Problem to solve: Print, exactly as they stand, the lines below from the one that has "Image resolution: width=588" to the one that has "The image size is (532, 399).", inclusive, leaving out the pictures.
### Extracted data ###
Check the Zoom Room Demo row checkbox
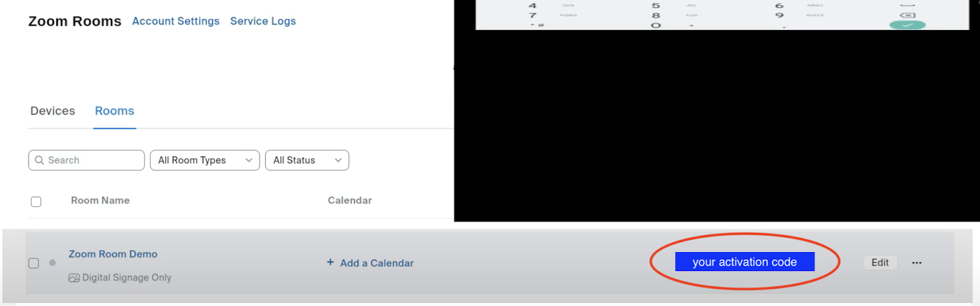Image resolution: width=980 pixels, height=306 pixels. click(x=34, y=263)
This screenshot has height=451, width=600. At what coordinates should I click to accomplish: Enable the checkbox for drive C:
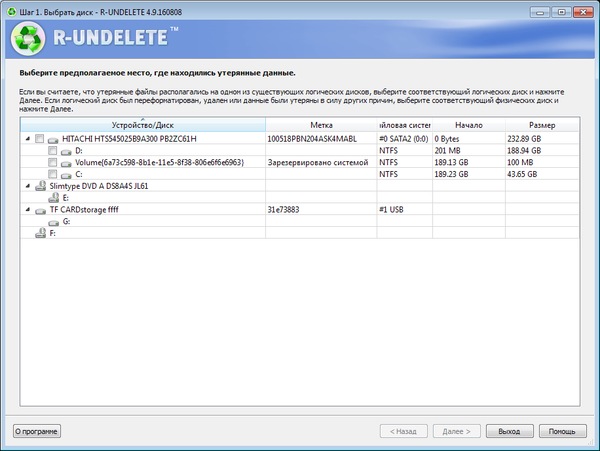point(52,174)
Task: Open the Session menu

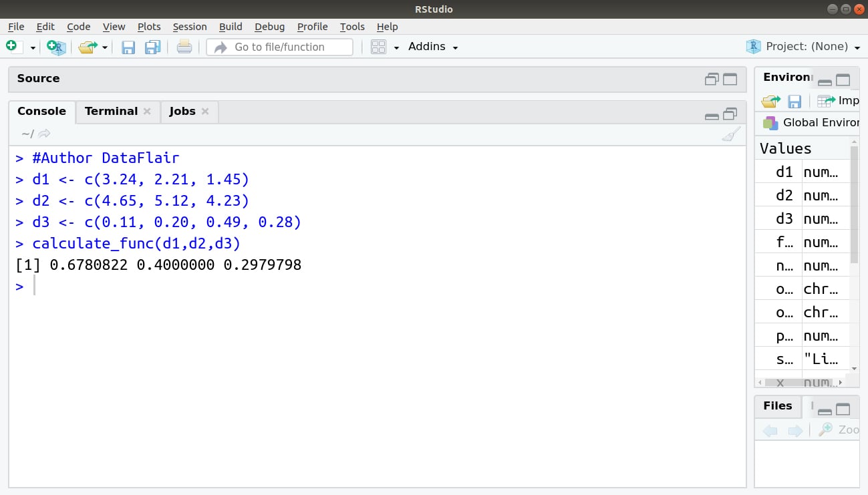Action: click(190, 27)
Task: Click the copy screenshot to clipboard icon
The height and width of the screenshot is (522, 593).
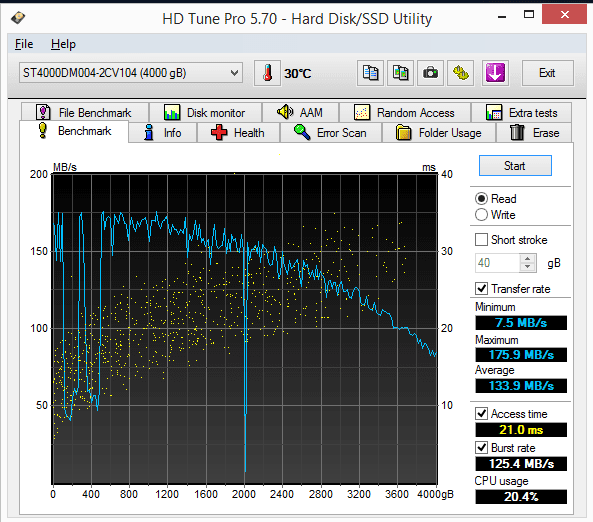Action: (401, 73)
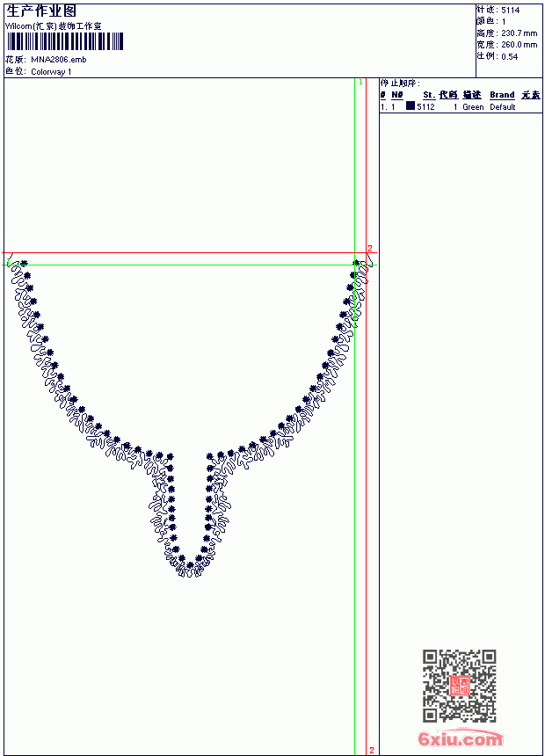Image resolution: width=545 pixels, height=756 pixels.
Task: Select the Colorway 1 label
Action: (51, 72)
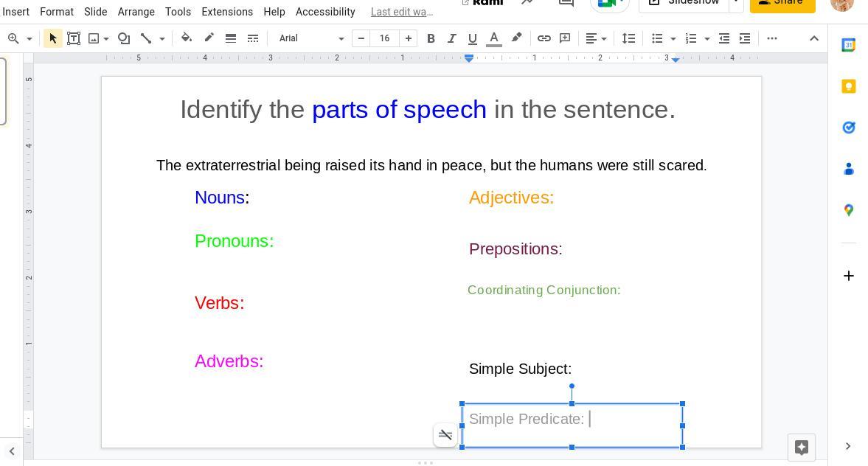The image size is (868, 466).
Task: Open the text alignment dropdown
Action: click(595, 38)
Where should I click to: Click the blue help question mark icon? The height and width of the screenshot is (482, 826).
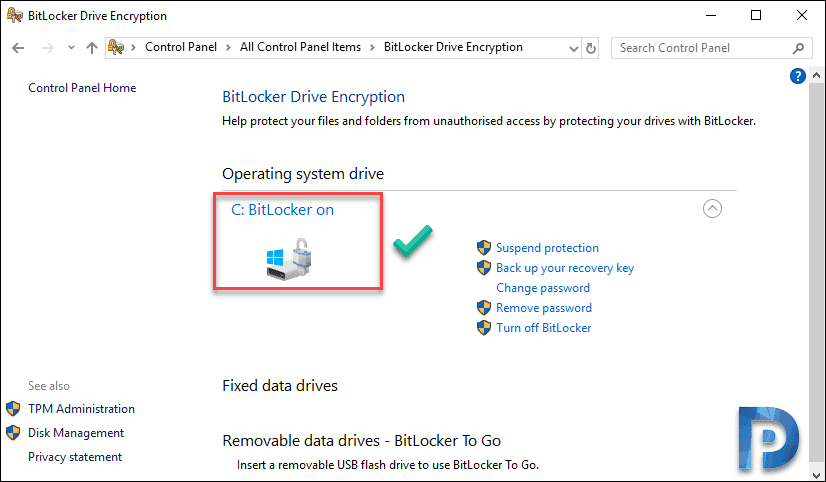[798, 76]
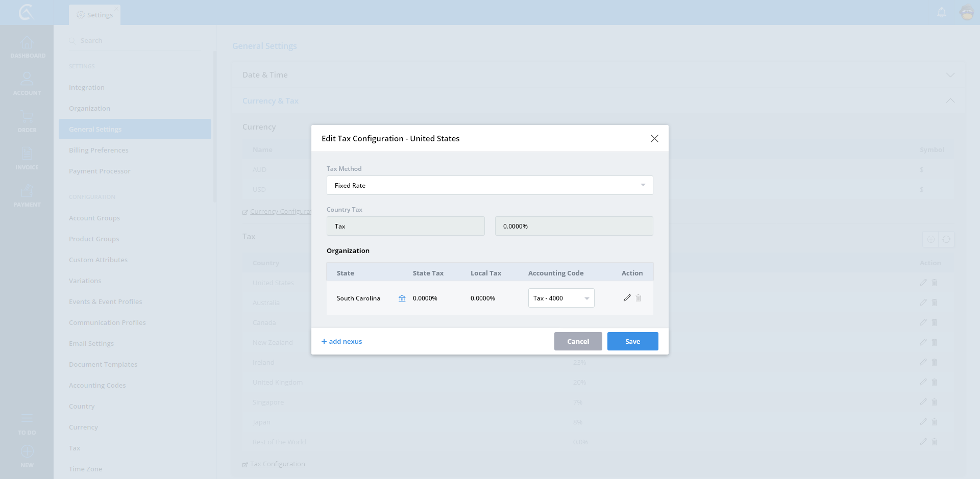
Task: Expand the Date & Time section
Action: click(x=950, y=75)
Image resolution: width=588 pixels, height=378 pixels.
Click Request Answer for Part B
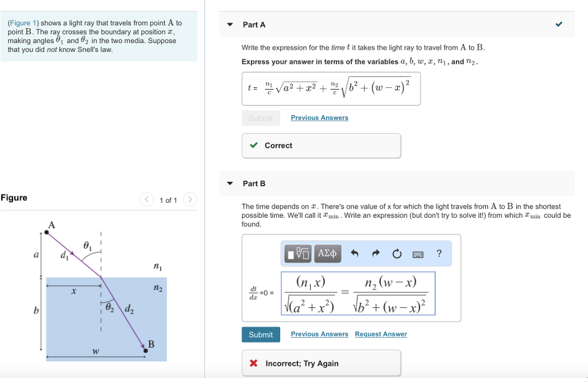point(380,334)
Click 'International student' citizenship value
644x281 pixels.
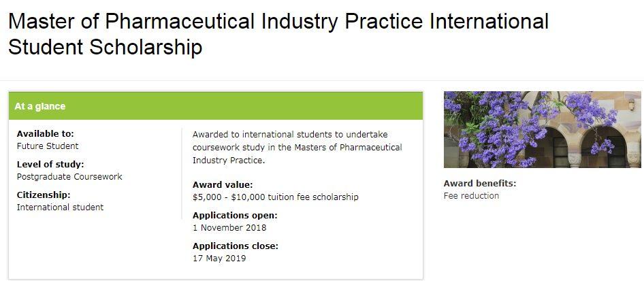(x=60, y=207)
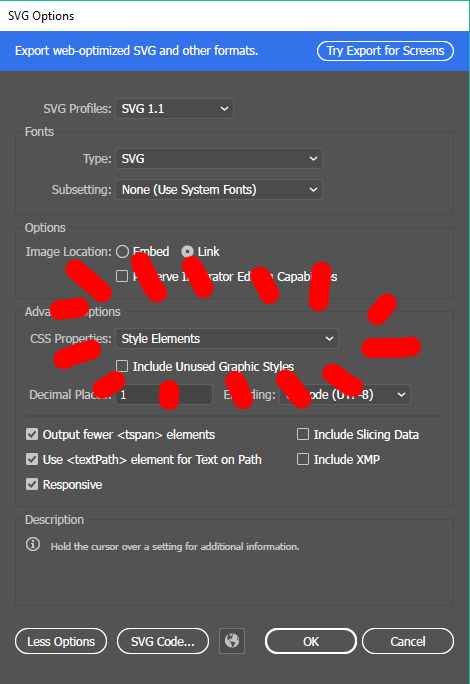Check the Include XMP box

click(302, 459)
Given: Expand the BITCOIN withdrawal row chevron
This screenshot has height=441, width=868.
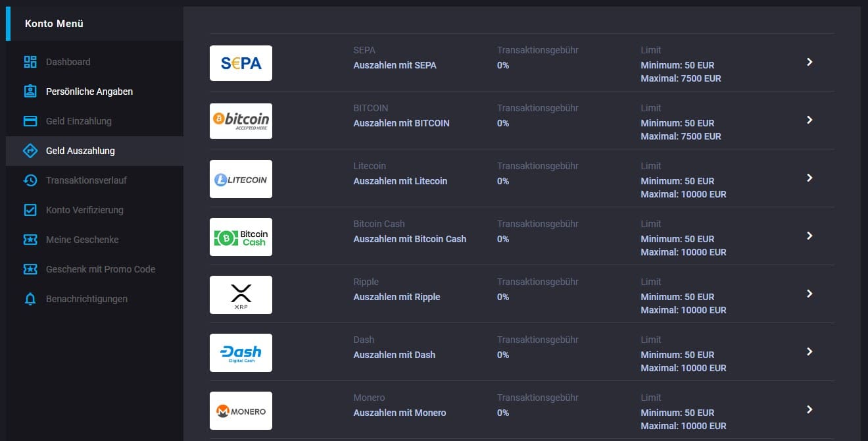Looking at the screenshot, I should pos(809,120).
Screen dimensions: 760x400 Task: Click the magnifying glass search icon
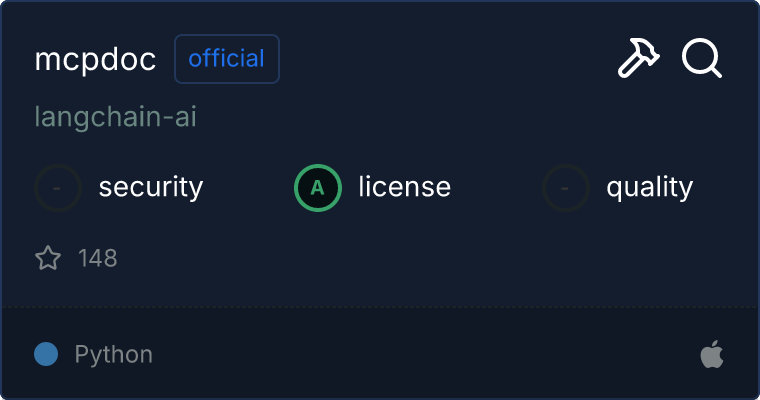[x=701, y=59]
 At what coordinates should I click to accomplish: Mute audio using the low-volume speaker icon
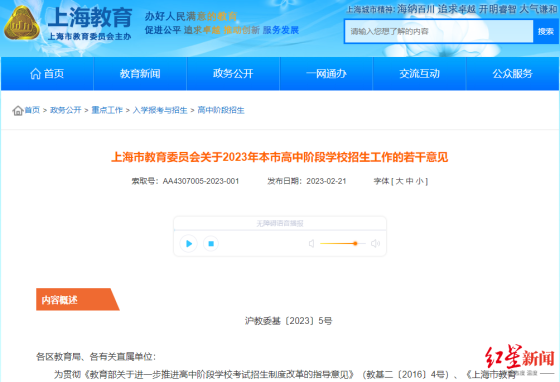(311, 243)
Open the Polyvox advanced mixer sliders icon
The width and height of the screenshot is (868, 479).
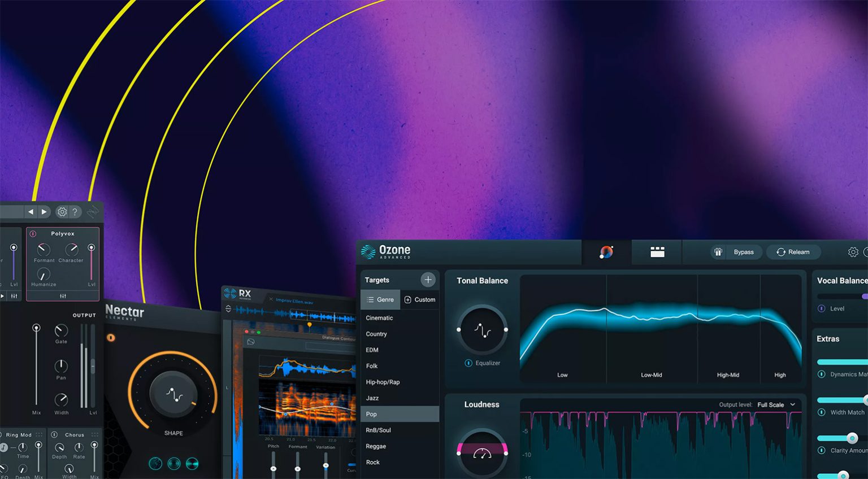[x=63, y=296]
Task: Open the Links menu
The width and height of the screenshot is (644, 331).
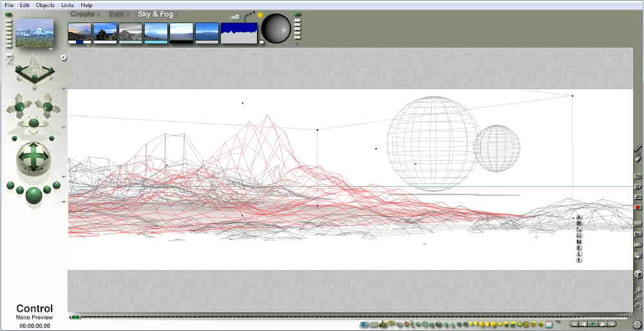Action: coord(68,5)
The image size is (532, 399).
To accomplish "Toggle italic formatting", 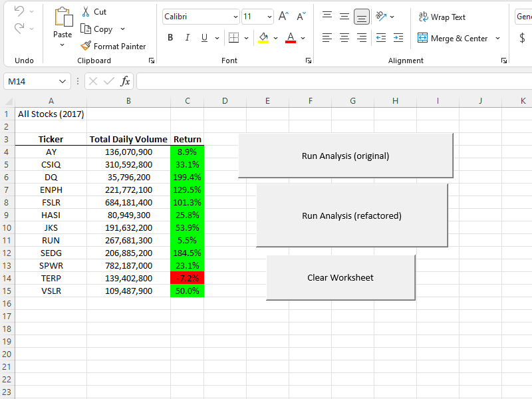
###
Solution for this task:
Image resolution: width=588 pixels, height=378 pixels.
Click Request Answer for Part B
point(380,334)
Click 'International student' citizenship value
644x281 pixels.
(x=60, y=207)
Check the Include XMP box

click(302, 459)
Given: Expand the BITCOIN withdrawal row chevron
This screenshot has height=441, width=868.
Looking at the screenshot, I should pos(809,120).
Screen dimensions: 760x400 Task: Click the magnifying glass search icon
[x=701, y=59]
 At what coordinates should I click to accomplish: Mute audio using the low-volume speaker icon
(311, 243)
Open the Polyvox advanced mixer sliders icon
The width and height of the screenshot is (868, 479).
[x=63, y=296]
Task: Open the Links menu
The width and height of the screenshot is (644, 331).
Action: coord(68,5)
The image size is (532, 399).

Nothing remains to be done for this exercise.